**TASK GOAL**: Return nothing but the lines from the line with "Click the description" through the last line of the entries that follow, copied exactly and free of pictures.

Stored data entries
━━━━━━━━━━
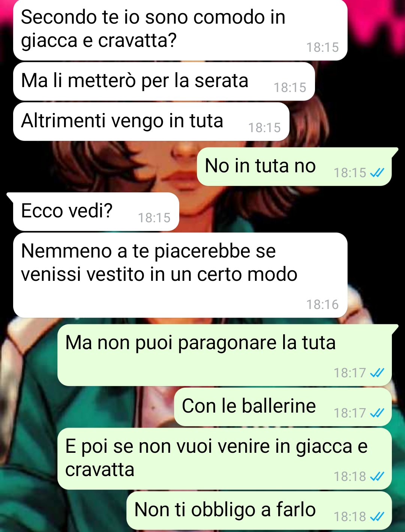Image resolution: width=405 pixels, height=532 pixels.
Task: Tap 18:15 timestamp on "Altrimenti vengo in tuta"
Action: point(264,128)
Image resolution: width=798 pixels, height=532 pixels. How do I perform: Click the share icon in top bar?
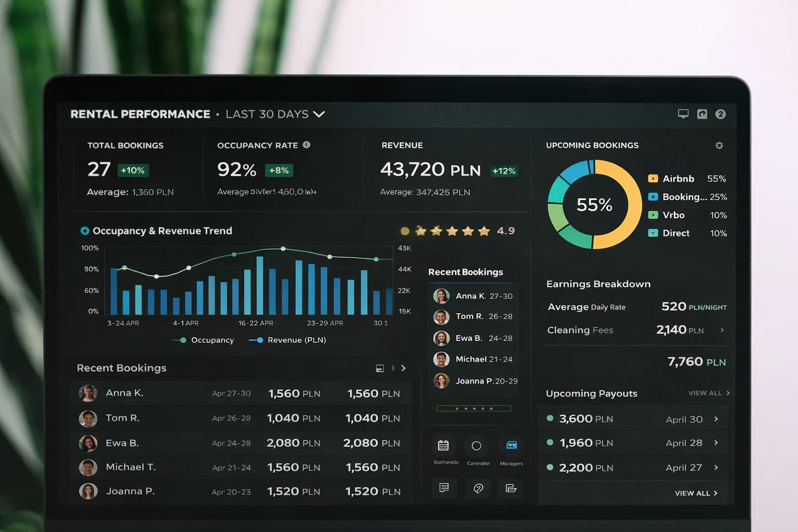pos(702,114)
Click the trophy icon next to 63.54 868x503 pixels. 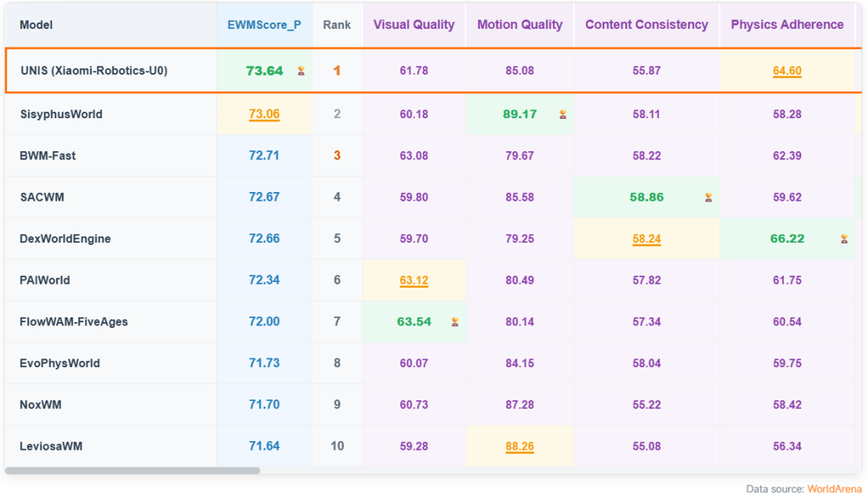[455, 322]
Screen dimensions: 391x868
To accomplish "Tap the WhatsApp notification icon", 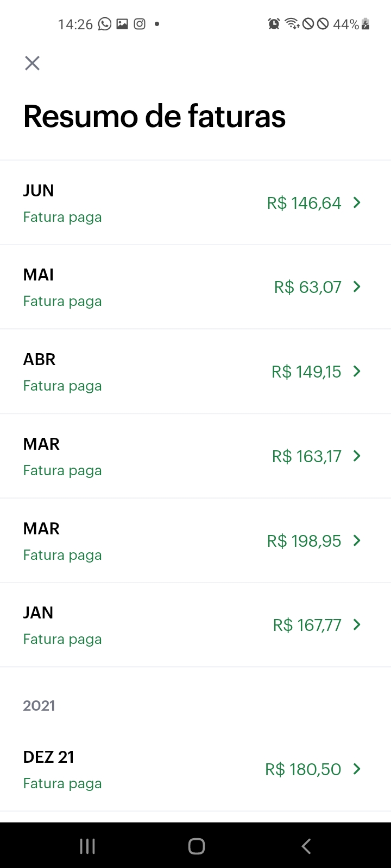I will (104, 24).
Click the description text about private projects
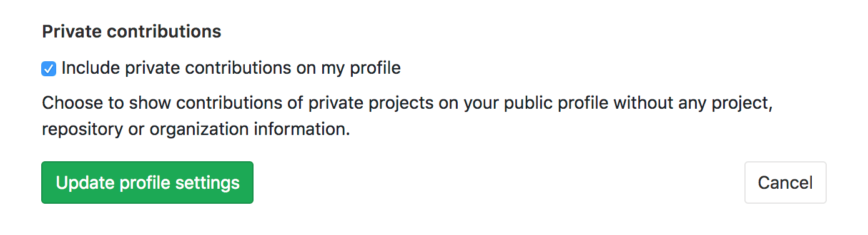868x235 pixels. 408,116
━━━━━━━━━━
**EXERCISE RESULT**:
Click the description text about private projects
868x235 pixels. 408,116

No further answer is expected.